2009: Tommy Christopher’s Year In Review

 

I started out this year wondering if the white-hot intensity of the 2008 campaign could be even partially sustained, a daunting question for a $10-a-post blogger trying to hustle his way into a career in journalism. I’m ending it as a White House reporter and political correspondent for two national online publications, well on my way to going from Pinocchio to real boy. Along the way, I learned some lessons and saw some things that I’d like to share with you. This isn’t a roundup of the (Best/Worst/Most) of 2009, but rather a peek behind the curtain.

My story starts in the middle of the year. It was mid-June, and I had just gone through a well-publicized breakup with Politics Daily. I was sitting in the front row of the White House press briefing room, tapping away on my laptop before the briefing, when Lynn Sweet approached me.

Lynn had been my stablemate at Politics Daily, and we had only met for the first time a few weeks earlier. During that initial meeting, she talked to me for almost an hour, dispensing frequent “razz the new guy” barbs and journalistic lessons learned. I considered it a profound honor to have my chops busted by a legend like Lynn Sweet, whose work I had enjoyed so much during the campaign. If someone has to tell you “Go cover City Hall, kid,” you could do a lot worse.
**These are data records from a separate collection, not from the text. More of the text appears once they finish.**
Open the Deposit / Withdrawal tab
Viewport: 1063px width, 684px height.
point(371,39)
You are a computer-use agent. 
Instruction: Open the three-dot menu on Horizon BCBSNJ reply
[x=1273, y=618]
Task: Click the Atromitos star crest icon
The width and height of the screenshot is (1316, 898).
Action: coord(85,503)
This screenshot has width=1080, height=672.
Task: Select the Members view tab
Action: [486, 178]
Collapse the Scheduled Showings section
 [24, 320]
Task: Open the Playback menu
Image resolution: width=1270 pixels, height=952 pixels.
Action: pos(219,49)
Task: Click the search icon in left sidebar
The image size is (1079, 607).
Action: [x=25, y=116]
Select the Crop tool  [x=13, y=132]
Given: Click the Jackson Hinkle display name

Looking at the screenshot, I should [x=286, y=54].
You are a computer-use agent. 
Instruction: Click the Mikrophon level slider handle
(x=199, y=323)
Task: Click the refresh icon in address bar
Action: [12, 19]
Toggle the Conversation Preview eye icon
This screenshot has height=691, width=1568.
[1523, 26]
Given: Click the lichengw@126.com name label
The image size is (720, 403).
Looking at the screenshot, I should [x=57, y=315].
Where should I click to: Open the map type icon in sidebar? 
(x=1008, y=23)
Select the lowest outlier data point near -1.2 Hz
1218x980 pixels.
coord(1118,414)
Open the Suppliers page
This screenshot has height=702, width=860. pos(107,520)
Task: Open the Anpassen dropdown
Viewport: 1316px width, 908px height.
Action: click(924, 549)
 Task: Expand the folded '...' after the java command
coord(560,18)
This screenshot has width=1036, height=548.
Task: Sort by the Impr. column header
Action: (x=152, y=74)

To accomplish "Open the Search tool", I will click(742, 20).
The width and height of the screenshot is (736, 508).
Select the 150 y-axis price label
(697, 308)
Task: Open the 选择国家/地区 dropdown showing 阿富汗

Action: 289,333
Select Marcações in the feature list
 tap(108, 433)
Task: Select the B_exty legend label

Now, I was a guy without a job, in a field in which there were no jobs. If I had been in over my head with Politics Daily, David_Axelrod_Lynn_Sweet_0529091608I was positively drowning now. With no day job to fall back on, I was covering the White House for my own revenue-free website. It was an extraordinarily stupid leap of faith, one which I made shakily.

Consequently, I was a little bit flummoxed when Lynn asked me “Who are you here with now, Tommy?”

I stammered a little. “Well, um, DailyDose.us, I’m here covering the briefing for m-my own website.”

She seemed taken aback. “And they still let you in?”

At the time, the remark stung, as I was certain she was trying to rub my nose in it. Upon further reflection, though, the sting was the result of self-doubt. Who  could blame Lynn for being surprised? But as I sat there fuming, I did that thing where you think of what you should have said after the person has walked away. Politics Daily hadn’t gotten me into the White House, I had gotten Politics Daily into the White House.

Whatever I felt about the job I was doing, or whether I felt like I belonged, I was there. If I was a fool to stay, I’d have been a bigger fool not to.